2015-present: Assistant Professor, Institute for Protein Research, Osaka University, Japan
2013-2015: JSPS fellow, Institute for Protein Research, Osaka University, Japan
2014: PhD, Graduate School of Science, Osaka University, Japan

Research Fields and Interests:
Mechanisms of amyloid fibrillation and structure and physical properties of amyloid fibrils. Clarifying the mechanism of protein aggregation is important for treating many diseases such as Alzheimer’s and Parkinson’s diseases. We study the mechanism of amyloid fibrillation and amorphous aggregation using various spectroscopies including CD, fluorescence, FTIR, and solution NMR. We also investigate the structure of amyloid fibrils using solid state NMR.

Selected Publications:

So, M., Ishii, A., Hata, Y., Yagi, H., Naiki, H., and Goto, Y. (2015) Supersaturation-limited and unlimited phase spaces compete to produce maximal amyloid fibrillation near the critical micelle concentration of sodium dodecyl sulfate. Langmuir, revision submitted.

Adachi, M., So, M., Sakurai, K., Kardos, J., and Goto Y. (2015) Supersaturation-limited and unlimited phase transitions compete to produce the pathway complexity in amyloid fibrillation. J. Biol. Chem. 290, 18134-18145.

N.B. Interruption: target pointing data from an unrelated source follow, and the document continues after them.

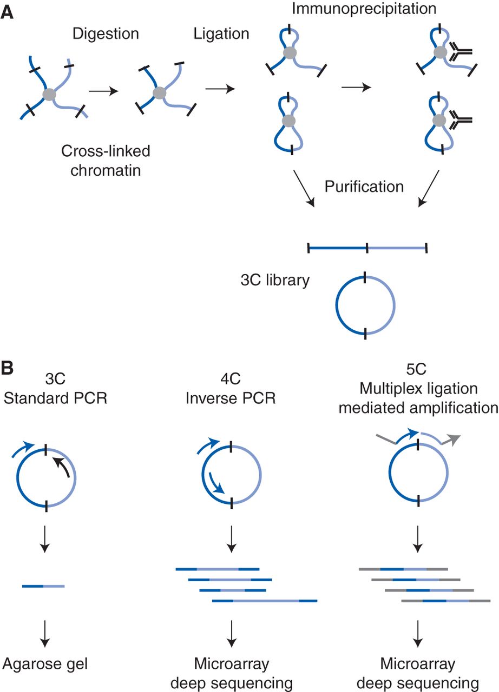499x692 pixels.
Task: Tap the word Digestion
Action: click(x=106, y=34)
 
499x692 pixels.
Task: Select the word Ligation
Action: click(x=221, y=34)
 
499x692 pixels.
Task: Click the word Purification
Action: click(x=364, y=187)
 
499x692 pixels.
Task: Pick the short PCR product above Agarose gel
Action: click(x=43, y=585)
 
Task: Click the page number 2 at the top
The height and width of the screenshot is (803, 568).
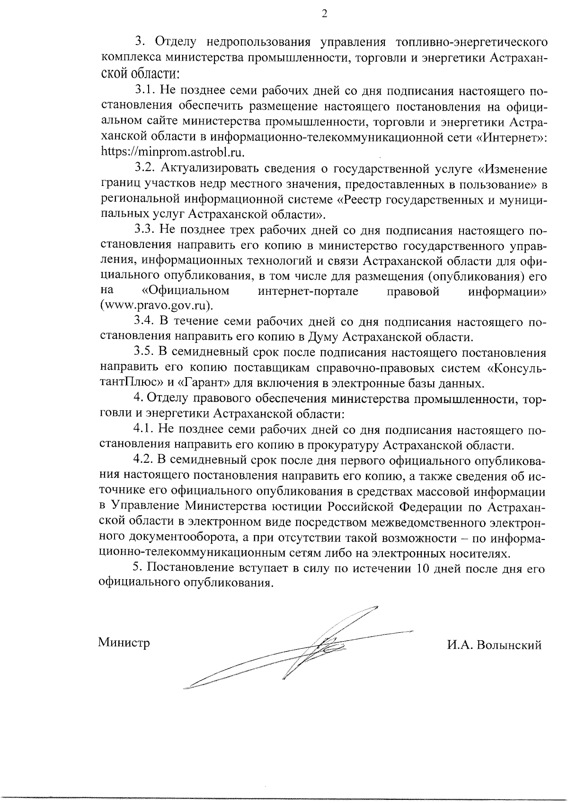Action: pyautogui.click(x=324, y=14)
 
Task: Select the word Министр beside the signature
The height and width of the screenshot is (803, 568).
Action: pyautogui.click(x=124, y=643)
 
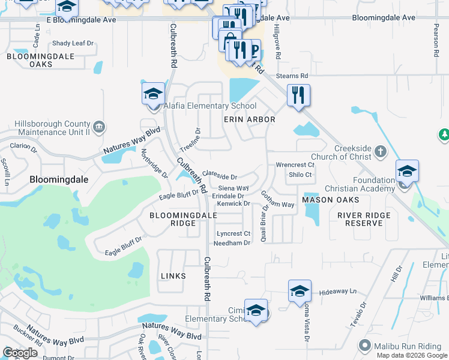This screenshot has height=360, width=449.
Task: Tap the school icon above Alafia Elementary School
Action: click(153, 94)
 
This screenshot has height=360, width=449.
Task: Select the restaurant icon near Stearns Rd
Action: click(298, 95)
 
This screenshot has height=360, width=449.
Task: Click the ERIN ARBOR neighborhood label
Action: click(250, 119)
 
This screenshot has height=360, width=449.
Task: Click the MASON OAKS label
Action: click(330, 200)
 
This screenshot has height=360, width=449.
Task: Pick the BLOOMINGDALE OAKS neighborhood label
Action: click(40, 60)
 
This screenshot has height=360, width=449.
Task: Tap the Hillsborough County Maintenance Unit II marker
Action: click(100, 127)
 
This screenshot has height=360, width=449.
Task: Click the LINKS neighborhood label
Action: click(173, 276)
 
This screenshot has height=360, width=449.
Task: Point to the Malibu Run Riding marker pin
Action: click(364, 345)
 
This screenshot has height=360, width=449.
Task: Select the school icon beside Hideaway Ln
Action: click(300, 292)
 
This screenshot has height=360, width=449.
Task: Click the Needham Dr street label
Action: click(232, 243)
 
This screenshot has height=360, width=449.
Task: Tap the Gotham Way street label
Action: click(277, 200)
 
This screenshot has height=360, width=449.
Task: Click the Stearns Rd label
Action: click(292, 76)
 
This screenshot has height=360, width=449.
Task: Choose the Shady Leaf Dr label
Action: click(73, 43)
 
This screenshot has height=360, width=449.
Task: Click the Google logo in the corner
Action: click(21, 353)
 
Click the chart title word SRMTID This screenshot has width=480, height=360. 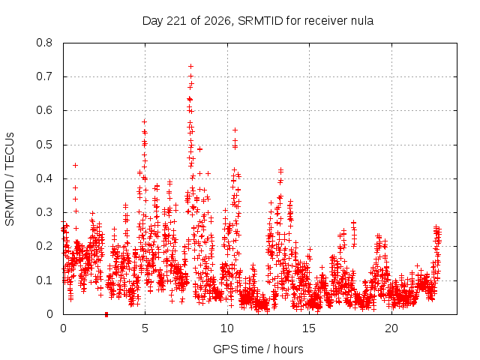(x=260, y=21)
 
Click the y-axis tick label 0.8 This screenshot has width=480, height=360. (x=44, y=43)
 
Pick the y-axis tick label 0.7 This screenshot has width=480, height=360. (x=44, y=76)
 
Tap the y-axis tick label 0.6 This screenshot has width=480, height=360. (x=44, y=110)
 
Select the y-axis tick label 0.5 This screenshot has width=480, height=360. (x=44, y=145)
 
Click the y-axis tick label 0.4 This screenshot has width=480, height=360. (x=44, y=178)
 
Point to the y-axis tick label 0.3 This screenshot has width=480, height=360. (x=44, y=212)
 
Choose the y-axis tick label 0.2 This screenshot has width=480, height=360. (x=44, y=246)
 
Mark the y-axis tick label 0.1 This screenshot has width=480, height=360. (x=44, y=280)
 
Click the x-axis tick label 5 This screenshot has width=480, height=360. (x=145, y=328)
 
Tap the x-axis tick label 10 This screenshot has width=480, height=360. (x=226, y=328)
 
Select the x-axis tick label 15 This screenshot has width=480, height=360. (x=309, y=328)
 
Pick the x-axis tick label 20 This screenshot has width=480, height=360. (x=392, y=328)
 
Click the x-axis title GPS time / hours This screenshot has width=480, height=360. (x=258, y=349)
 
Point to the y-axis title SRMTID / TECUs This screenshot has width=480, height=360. (x=10, y=179)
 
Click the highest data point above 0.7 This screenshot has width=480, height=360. (x=190, y=67)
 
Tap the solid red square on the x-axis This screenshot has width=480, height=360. (x=106, y=314)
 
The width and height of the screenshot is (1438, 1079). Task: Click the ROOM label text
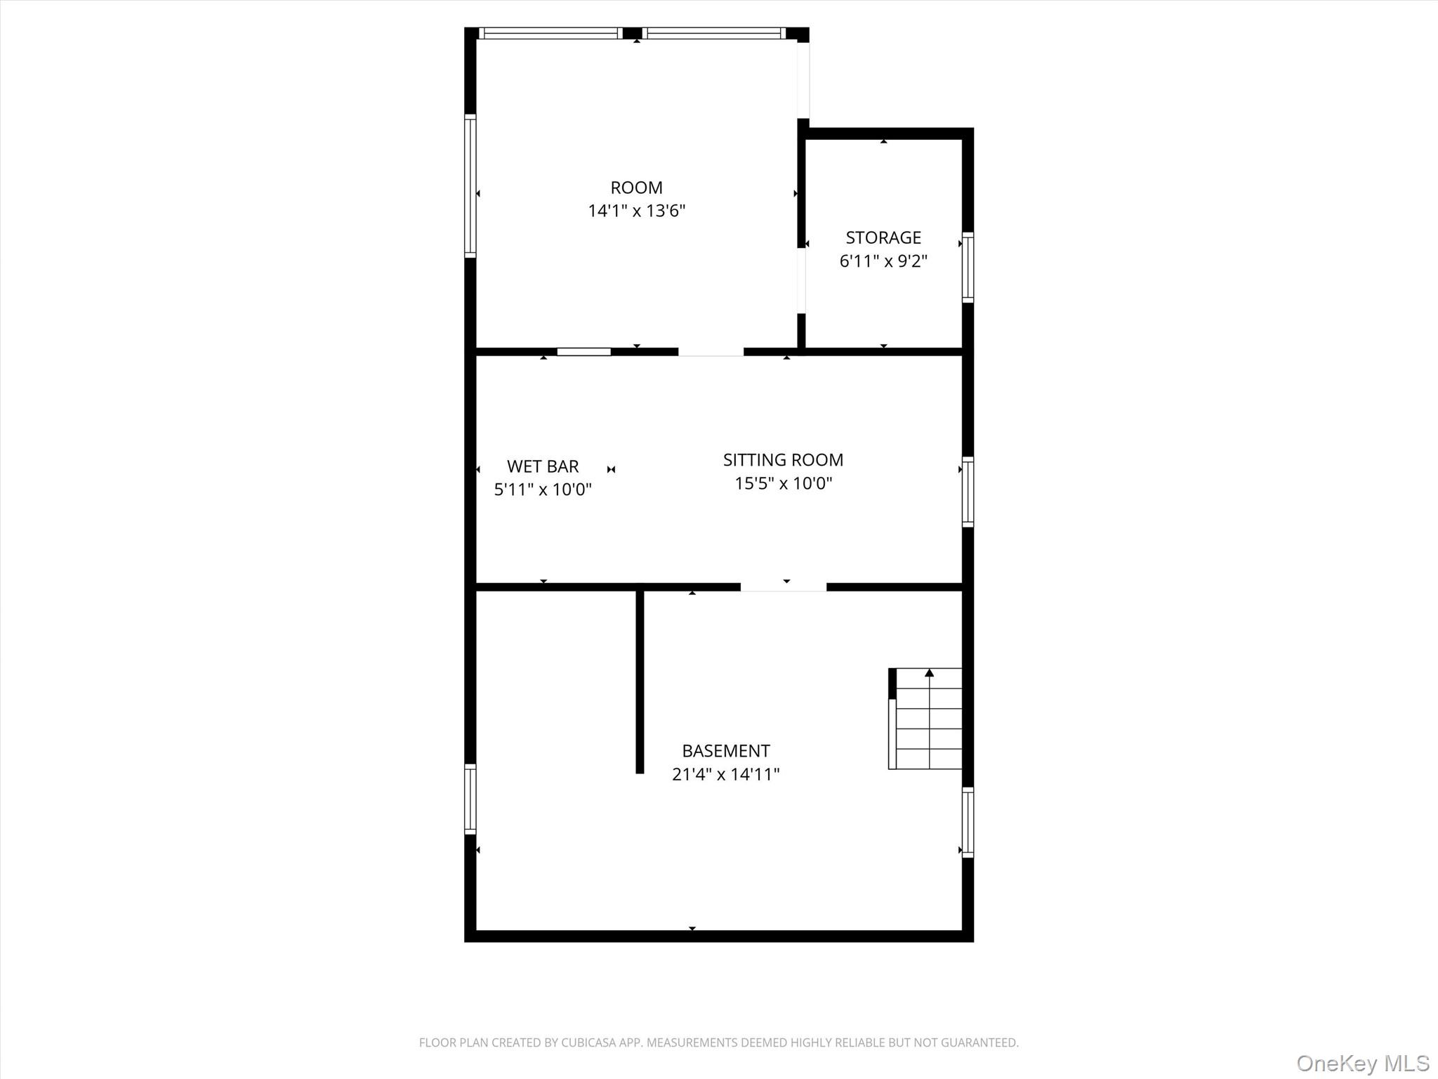click(x=636, y=188)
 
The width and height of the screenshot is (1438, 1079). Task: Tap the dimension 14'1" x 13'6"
click(x=636, y=211)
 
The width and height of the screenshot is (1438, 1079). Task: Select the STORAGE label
click(x=883, y=237)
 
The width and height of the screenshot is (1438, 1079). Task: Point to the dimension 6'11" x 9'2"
click(x=883, y=261)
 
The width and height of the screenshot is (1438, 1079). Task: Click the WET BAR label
click(x=543, y=466)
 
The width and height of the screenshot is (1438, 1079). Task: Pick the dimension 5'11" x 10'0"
click(x=543, y=490)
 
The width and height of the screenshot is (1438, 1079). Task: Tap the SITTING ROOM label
click(x=783, y=460)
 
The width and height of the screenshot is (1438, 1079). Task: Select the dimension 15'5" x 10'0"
click(x=783, y=483)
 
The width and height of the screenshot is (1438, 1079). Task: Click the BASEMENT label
click(x=726, y=751)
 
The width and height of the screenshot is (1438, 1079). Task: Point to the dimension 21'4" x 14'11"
click(x=726, y=774)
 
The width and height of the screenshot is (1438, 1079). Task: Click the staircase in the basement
click(x=925, y=719)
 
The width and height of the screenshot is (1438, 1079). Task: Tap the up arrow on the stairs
click(x=930, y=673)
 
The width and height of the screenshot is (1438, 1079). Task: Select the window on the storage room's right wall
click(x=968, y=267)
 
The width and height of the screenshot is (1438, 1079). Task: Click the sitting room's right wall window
click(x=968, y=492)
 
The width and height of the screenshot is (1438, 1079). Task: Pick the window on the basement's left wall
click(x=470, y=799)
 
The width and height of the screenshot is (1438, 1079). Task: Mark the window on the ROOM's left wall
click(x=470, y=185)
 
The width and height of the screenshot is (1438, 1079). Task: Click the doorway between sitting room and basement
click(x=783, y=587)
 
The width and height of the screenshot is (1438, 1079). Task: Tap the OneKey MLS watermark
click(x=1363, y=1063)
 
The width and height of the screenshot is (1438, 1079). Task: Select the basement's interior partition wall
click(x=640, y=681)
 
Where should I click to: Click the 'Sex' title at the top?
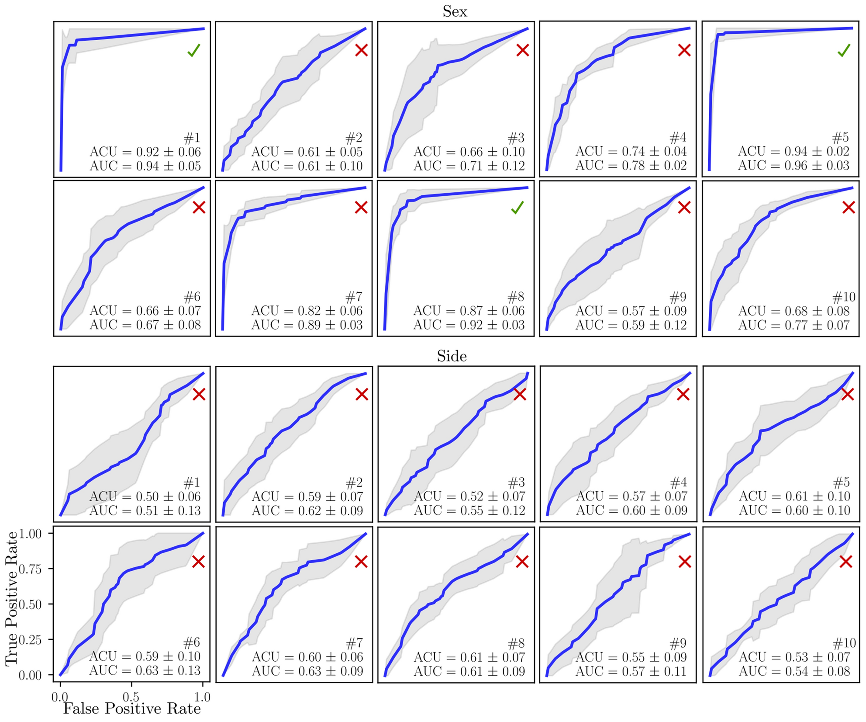point(455,11)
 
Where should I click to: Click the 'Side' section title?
point(452,356)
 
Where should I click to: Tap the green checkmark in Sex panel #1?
point(193,50)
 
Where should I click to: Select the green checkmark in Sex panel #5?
point(844,50)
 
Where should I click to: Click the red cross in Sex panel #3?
point(522,50)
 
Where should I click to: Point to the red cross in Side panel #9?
point(684,562)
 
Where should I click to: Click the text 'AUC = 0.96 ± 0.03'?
point(794,166)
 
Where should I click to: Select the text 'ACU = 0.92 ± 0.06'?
point(145,152)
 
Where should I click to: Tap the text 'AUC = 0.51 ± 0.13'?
point(145,510)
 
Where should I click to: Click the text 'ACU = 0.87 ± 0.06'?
point(469,311)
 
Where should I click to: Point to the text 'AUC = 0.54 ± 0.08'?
point(794,671)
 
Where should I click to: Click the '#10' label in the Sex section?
point(844,298)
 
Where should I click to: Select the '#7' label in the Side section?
point(354,643)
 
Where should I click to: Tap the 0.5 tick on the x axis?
point(131,697)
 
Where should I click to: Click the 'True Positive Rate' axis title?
point(12,598)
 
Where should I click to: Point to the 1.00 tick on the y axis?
point(30,533)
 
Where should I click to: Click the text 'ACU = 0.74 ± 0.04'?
point(631,152)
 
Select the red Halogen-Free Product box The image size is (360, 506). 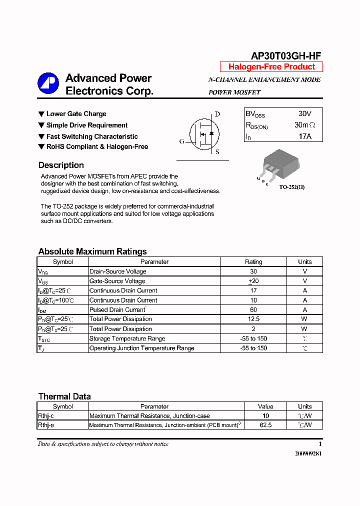[272, 67]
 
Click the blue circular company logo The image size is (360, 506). [48, 83]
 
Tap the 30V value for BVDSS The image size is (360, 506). [304, 114]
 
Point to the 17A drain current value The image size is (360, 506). [304, 136]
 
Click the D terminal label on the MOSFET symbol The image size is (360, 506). [218, 114]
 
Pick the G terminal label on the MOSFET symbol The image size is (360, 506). [182, 142]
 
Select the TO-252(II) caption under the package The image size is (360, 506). [292, 187]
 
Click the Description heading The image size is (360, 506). [61, 165]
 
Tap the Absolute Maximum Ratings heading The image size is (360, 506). [92, 252]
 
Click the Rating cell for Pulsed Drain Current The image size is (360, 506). [254, 310]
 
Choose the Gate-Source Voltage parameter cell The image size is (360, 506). [118, 281]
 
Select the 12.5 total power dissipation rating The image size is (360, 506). [254, 319]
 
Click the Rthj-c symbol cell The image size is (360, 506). [46, 416]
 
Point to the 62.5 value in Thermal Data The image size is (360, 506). [266, 425]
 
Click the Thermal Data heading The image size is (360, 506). [64, 396]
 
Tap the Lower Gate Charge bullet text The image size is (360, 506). [76, 114]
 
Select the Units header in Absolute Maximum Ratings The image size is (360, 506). [304, 262]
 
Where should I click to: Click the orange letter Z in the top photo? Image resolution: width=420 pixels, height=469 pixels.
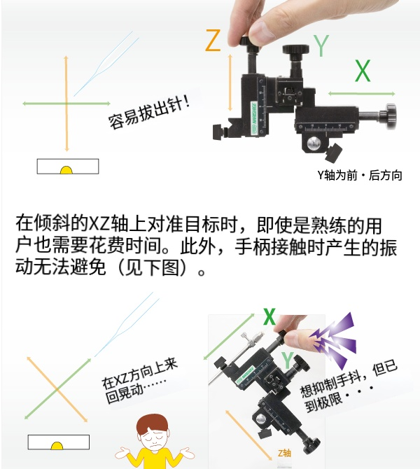pos(213,41)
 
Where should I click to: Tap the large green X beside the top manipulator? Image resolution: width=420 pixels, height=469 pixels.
pos(363,71)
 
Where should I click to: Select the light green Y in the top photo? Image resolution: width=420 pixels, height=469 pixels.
pos(321,46)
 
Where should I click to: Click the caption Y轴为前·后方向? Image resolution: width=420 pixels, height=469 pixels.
pos(360,175)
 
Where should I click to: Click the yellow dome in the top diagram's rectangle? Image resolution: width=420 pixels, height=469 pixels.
pos(66,170)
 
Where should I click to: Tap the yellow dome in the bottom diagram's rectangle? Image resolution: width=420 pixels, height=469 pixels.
pos(57,446)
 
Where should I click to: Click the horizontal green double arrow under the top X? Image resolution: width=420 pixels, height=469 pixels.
pos(361,94)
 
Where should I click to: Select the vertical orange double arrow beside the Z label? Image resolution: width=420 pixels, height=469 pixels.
pos(230,83)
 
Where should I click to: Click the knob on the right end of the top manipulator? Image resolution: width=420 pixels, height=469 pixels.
pos(389,117)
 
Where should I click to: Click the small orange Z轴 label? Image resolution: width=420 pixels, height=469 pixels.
pos(284,453)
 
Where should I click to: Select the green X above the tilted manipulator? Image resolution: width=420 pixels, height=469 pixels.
pos(269,316)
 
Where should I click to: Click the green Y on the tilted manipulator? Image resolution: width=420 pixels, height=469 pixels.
pos(288,360)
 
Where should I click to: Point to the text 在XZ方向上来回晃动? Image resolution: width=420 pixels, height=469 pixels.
pos(139,381)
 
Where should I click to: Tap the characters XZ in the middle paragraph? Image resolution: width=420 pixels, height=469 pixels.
pos(99,224)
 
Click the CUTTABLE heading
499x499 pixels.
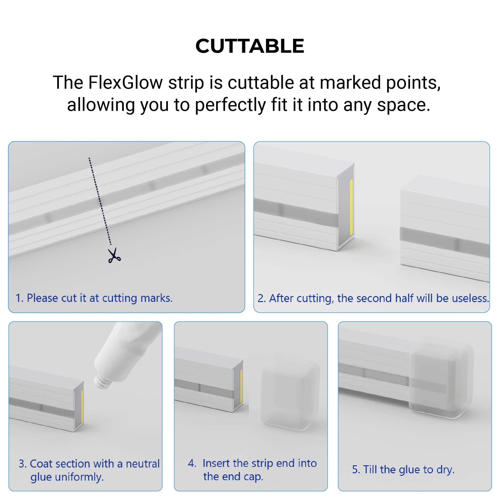point(250,46)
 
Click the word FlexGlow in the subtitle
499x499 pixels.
point(126,83)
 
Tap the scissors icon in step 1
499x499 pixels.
point(114,255)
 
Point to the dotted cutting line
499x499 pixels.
point(100,201)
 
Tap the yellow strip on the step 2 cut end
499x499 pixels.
point(351,207)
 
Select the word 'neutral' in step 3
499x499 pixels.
point(143,464)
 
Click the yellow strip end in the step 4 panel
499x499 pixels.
point(241,386)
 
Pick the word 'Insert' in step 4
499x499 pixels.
point(216,463)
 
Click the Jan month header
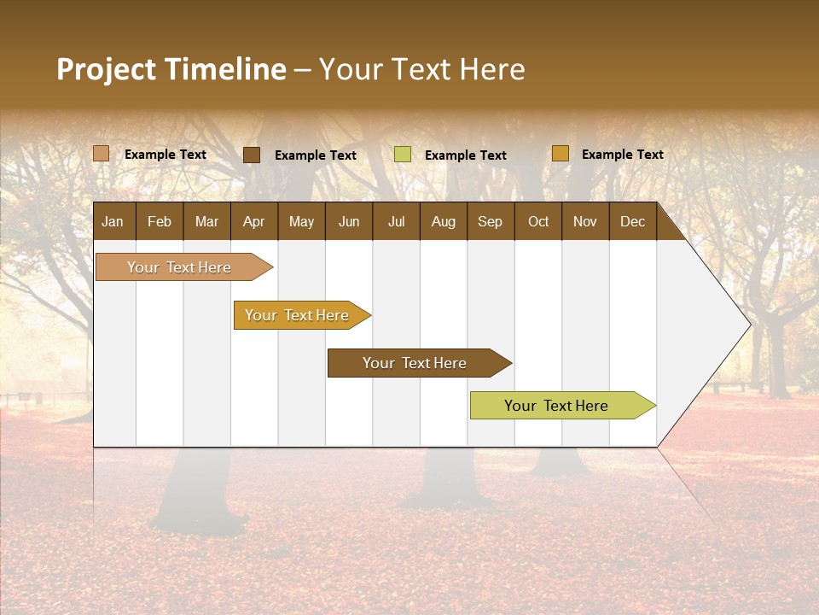click(x=113, y=222)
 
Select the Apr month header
click(x=253, y=222)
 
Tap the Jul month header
click(x=396, y=222)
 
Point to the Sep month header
click(x=490, y=222)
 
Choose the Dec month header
click(x=632, y=222)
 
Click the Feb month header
click(x=160, y=222)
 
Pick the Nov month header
click(x=584, y=222)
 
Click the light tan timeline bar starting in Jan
click(x=179, y=267)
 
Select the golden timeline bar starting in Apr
click(x=297, y=315)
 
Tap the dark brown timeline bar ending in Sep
click(x=415, y=363)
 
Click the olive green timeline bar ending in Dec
click(x=556, y=406)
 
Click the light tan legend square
click(x=102, y=154)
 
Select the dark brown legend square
click(x=252, y=155)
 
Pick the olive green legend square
click(x=403, y=155)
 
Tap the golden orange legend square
click(x=561, y=154)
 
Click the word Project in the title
click(x=106, y=69)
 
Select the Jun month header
click(x=349, y=222)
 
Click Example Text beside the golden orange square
click(x=622, y=155)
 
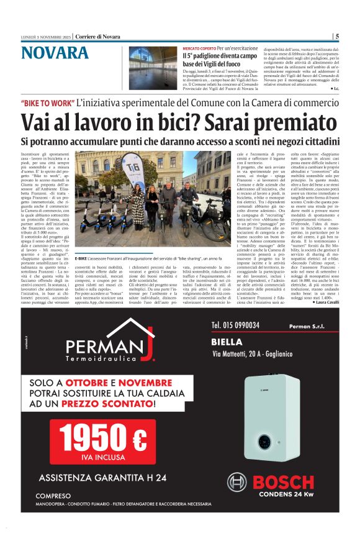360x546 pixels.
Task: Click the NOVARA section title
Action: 55,53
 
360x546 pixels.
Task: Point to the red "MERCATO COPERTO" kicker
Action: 198,48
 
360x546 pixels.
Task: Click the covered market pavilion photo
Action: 153,68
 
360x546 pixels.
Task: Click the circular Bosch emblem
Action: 236,483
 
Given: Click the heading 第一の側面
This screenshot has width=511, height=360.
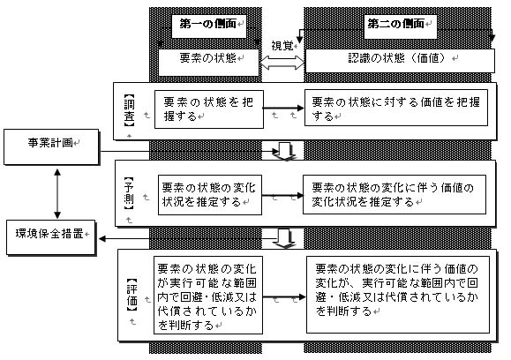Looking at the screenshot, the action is coord(208,24).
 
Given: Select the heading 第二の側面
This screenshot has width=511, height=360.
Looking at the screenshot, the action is coord(396,24).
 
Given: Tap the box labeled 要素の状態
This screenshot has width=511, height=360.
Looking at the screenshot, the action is coord(208,63).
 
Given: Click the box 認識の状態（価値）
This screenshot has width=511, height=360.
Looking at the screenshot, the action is coord(400,61).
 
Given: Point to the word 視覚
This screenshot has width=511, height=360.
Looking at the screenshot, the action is coord(282,46).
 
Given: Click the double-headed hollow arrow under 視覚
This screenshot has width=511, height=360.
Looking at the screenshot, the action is coord(282,63).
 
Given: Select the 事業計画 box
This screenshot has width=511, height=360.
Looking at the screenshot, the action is coord(51,147).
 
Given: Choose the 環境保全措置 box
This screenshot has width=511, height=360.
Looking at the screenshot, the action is coord(51,237).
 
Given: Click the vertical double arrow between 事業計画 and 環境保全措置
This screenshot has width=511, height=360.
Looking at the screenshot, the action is coord(57,193).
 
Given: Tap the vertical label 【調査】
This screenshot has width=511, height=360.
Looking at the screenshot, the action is coord(130,110).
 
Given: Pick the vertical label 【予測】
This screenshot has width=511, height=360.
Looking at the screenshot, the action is coord(129,193).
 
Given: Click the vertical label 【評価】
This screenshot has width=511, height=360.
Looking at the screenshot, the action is coord(132,295).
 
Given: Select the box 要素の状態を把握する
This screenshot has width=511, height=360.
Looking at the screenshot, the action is coord(209,109).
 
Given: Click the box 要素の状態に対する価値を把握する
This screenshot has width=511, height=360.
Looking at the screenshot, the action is coord(396,108).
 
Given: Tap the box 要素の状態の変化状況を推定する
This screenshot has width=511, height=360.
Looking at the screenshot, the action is coord(210,195).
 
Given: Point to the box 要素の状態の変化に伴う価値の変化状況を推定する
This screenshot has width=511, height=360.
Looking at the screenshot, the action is coord(395,194).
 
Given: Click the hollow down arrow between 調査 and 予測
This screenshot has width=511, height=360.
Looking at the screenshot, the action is coord(284,151).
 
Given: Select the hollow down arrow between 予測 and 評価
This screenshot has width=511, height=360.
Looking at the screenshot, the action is coord(284,238).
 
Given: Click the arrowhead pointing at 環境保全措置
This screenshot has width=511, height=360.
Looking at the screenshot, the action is coord(102,239).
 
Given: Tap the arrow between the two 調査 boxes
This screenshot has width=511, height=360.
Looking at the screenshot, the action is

Umemoto, A., Yagi, H., M., So, and Goto Y. (2014) High-throughput analysis of ultrasonication-forced amyloid fibrillation reveals the mechanism underlying the Large Fluctuation in the Lag Time. J. Biol. Chem. 289, 27290-27299.

Yoshimura, Y., So, M., Yagi, H., and Goto, Y. (2013) Ultrasonication: an efficient agitation for accelerating the supersaturation-limited amyloid fibrillation of proteins. Jpn. J. Appl. Phys. 52, 07HA01.

Yoshimura, Y., Lin, Y., Yagi, H., Lee, Y.-H., Kitayama, H., Sakurai, K., So, M., Ogi, H., Naiki, H., and Goto, Y. (2012) Distinguishing crystal-like amyloid fibrils and glass-like amorphous aggregates from their kinetics of formation. Proc. Natl. Acad. Sci. USA 109, 14446-14451.